Selected passage:
▼
Went on the hunt for bilberry again – however a less successful foraging trip. Hiked for two and a half hours up hills, through bramble (will be back for bramble berries later next month!) and over bogs and moorland. I did find some, but less that last time and really only enough to add to cake, or breakfast, or yoghurt. I chose to bake some fairy cakes, as I will take some in to work on Friday and share them (keeps the family from eating them all – a good tip!) The weather was a little cloudy but I did see a little sun, I am glad that I decided to go in the morning as it is raining again now, but this is the reason we have such beautiful plants and wonderful countryside.
175g of wheat free gluten-free self raising flour*
125g dairy free margarine
175g of golden castor sugar
juice and grated peel of 1 lemon
A few bilberries (depends how many you can gather!)
1 cap full of vanilla extract.
Icing sugar and decorations (please ensure these are gluten-free if coeliac and following gluten-free diet, however a small amount of contamination from wheat should not cause a problem if you are following the Low FODMAP diet)
Heat up your oven to gas mark 4.
Add margarine and castor sugar and vanilla essence to a mixing bowel and mix till pale with a hand mixer.
Add 1 egg and a tablespoon of the flour to the mix.
Mix till well incorporated. If the mix curdles slightly (starts to separate) you should add a little more flour.
Add the other egg and another tablespoon of flour and repeat the above process.
Grate the rind off the lemon and add to the bowl and mix well.
▲
Information shown:
▼
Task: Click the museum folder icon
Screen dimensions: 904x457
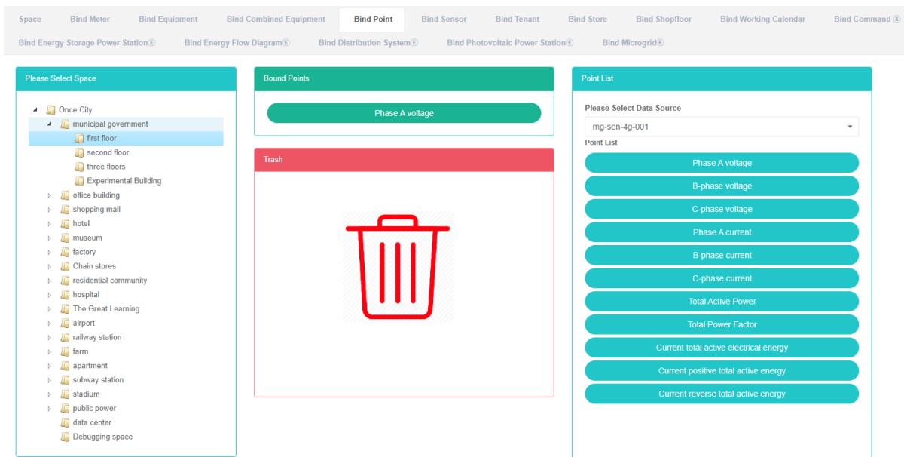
▲
Activity list:
1: In the bilberry fairy cake text, how long did the hike up the hills last?
2: Continue the bilberry fairy cake text from where it stops.
The data has nothing to do with the text.

Solved problems:
1: Two and a half hours.

2:
Add the flour and fold the mix using a metal spoon till all the flour is incorporated.
Cut the lemon in two and juice on half – add to the mixture and mix well.
Add bilberries and mix.
Spray silicone moulds with spray oil add some mixture to each, this makes about 15 buns.
Cook for 20 minutes or until golden and well risen.
Place on a cooling rack – do not remove the buns from the cases till fully cool, or you may find that they stick.
Juice the other half of the lemon and add to a bowl incorporate icing sugar into lemon juice till you have a runny consistency. Drizzle icing sugar over the buns and add decoration.
These are no higher in fats and sugar than normal buns – but they are high, so have one, don’t eat too many if you have IBS, as fat can cause symptoms if you eat too much. Share the rest with friends and see if they can tell that they have no wheat. *Please watch the flour if you are following a low fodmap diet as some gluten-free wheat free flour contains psyllium husk flour – to keep things moist, this can cause symptoms for some people.